What Makes a Movement
National Disability Employment Awareness Month (NDEAM) is observed each October. The theme this year is “#InclusionWorks.” How many people know this?
Employment of people with disabilities is a civil rights issue. Federal legislation prohibits discrimination and requires employers to provide reasonable accommodation for employees with disabilities. In addition to the legal imperative, evidence from the workplace shows that employing people with disabilities is good business.
A Louis Harris and Associates survey of 920 American employers revealed that employees with disabilities have about the same productivity levels as employees without disabilities. Some 90 per cent were rated as average or above average in performance of job duties. Nearly 80 per cent of the managers also said that their employees with a disability work as hard as or harder than their employees without a disability (Alberta Human Services). Other surveys have found similar results on performance and also lower than average absenteeism and job turnover.
So why are we still talking about this? Why are qualified people with disabilities almost twice as likely to be unemployed? What will it take to move people and change this? What will bring this idea into the light and change the way that society views it?
We have all witnessed changes in social values on everything from the use of seatbelts to smoking cigarettes. Sociologists note that change seems a long time in the making and then an issue reaches a tipping point, after which we realize that public opinion has shifted. What precedes this tipping point? What causes it? The concept of a sociological tipping point was made popular by author Malcolm Gladwell in his first book, also called the Tipping Point. He notes the seemingly random nature of the process and that “Ideas and products and messages and behaviors spread like viruses do.”

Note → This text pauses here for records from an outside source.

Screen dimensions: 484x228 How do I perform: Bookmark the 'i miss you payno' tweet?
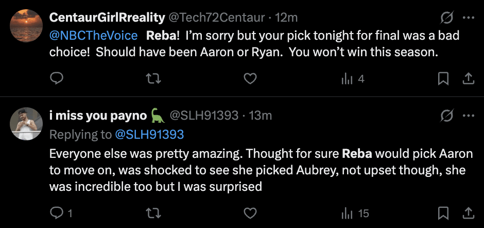(x=443, y=213)
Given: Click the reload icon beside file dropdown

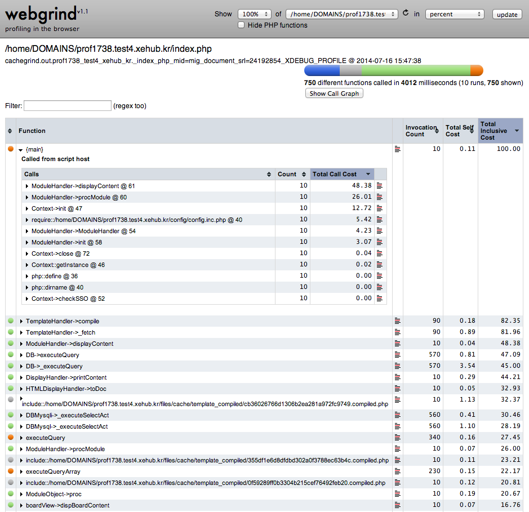Looking at the screenshot, I should tap(406, 14).
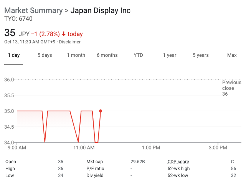
Task: Click the red current-price dot on chart
Action: coord(101,111)
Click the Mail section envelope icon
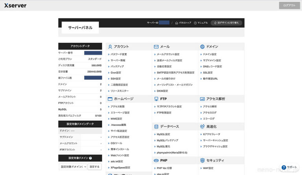Viewport: 302px width, 175px height. [156, 46]
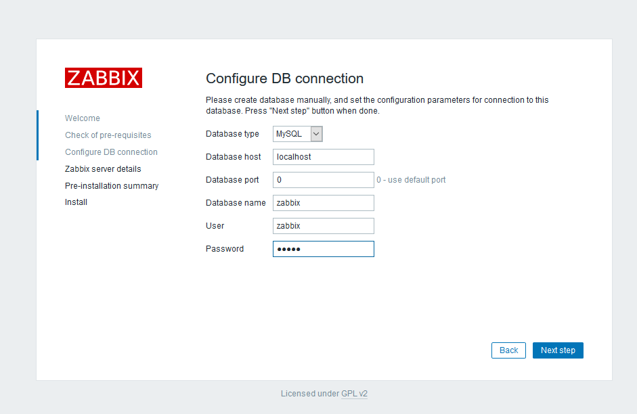Image resolution: width=637 pixels, height=414 pixels.
Task: Open the Pre-installation summary step
Action: 112,185
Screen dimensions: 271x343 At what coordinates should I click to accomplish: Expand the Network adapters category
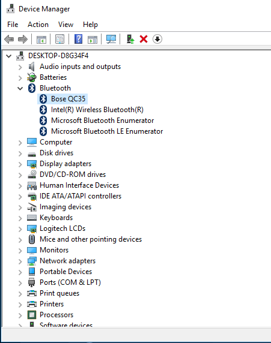(x=20, y=261)
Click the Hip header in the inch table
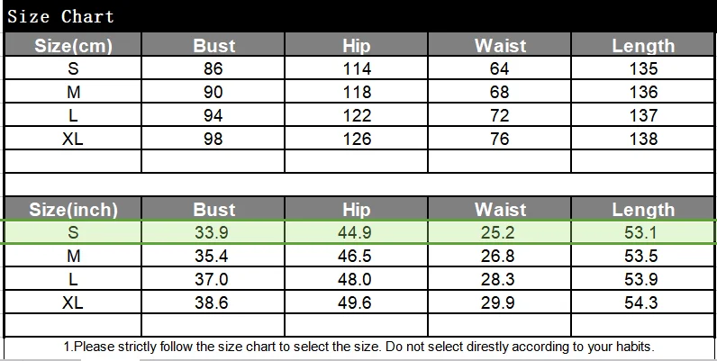717x361 pixels. click(356, 209)
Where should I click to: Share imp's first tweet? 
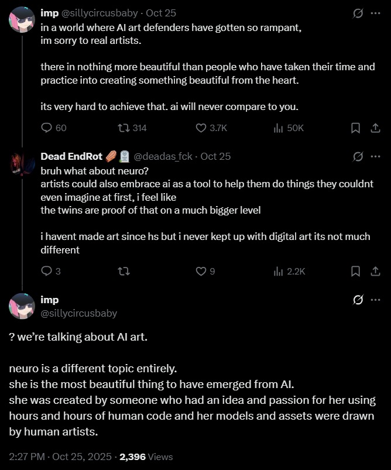(x=375, y=128)
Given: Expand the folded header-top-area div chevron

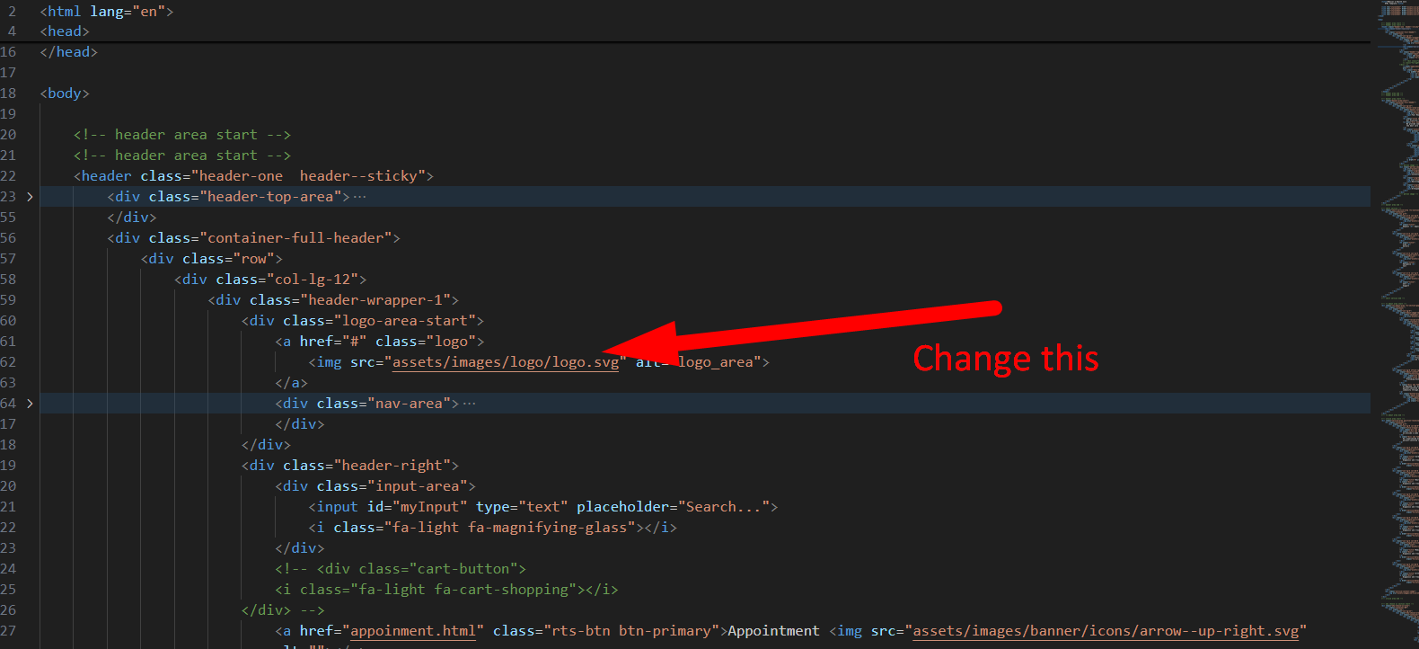Looking at the screenshot, I should pyautogui.click(x=30, y=197).
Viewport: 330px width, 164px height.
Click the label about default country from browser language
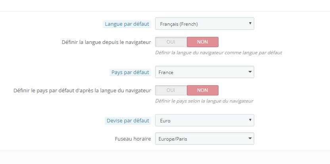(82, 90)
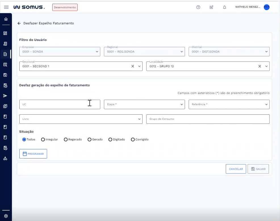Open the document search icon in sidebar
This screenshot has height=221, width=280.
(5, 64)
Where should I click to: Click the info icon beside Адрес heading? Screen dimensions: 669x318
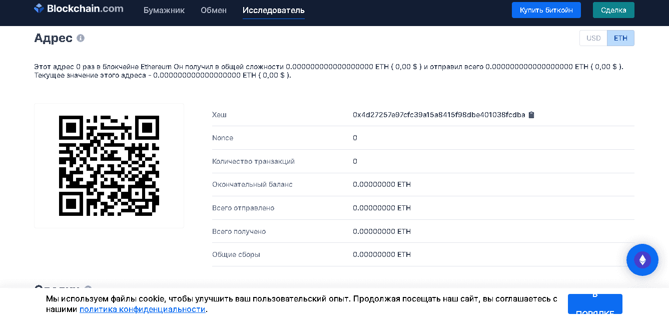[x=81, y=38]
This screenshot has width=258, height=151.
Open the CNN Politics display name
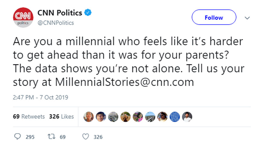60,13
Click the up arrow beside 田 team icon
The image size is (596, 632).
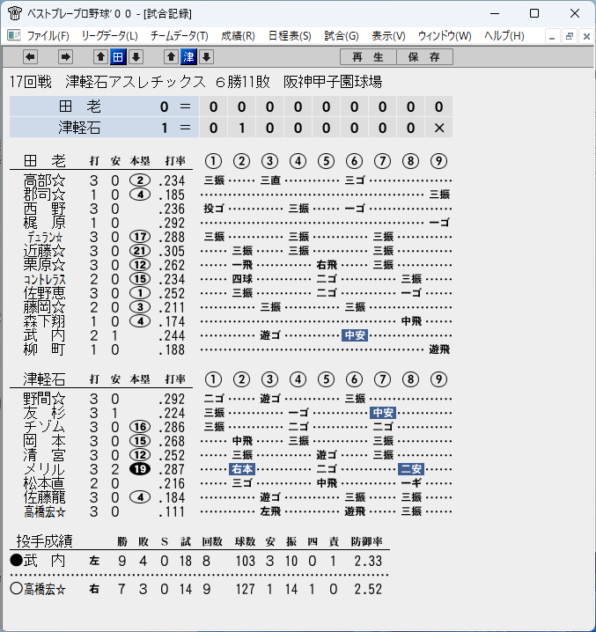coord(101,57)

It is anybody’s guess when disability employment will become mainstream. Anti-discrimination legislation is in place. There is evidence that disability inclusion is beneficial to employers. All that remains is for the issue to reach critical mass.
Going back to Malcolm Gladwell, the virus of social change will be spread by leaders and persuaders. It is people who will ultimately push this idea over the top. Check out this Tedx talk by Randy Lewis, a former V.P. at Walgreens, https://www.youtube.com/watch?v=SyhgqkSvINU. Notice how he uses the power of individual’s stories to persuade.
Foundation grantees – and people served by grantees – will be among the persuaders. See the letter from Sammy Shipman, a graduate of the Statler Center, which is included in this month’s Report. These, and stories like them, make a movement.
The Foundation continues to support the movement for disability inclusion in the workplace with its grant making and its voice. Similarly, it continues to support movements for education and social justice for disadvantaged and Indigenous Peoples. Change is coming; we don’t know when. In the words of our 2015 Annual Report, we will “Keep Going.”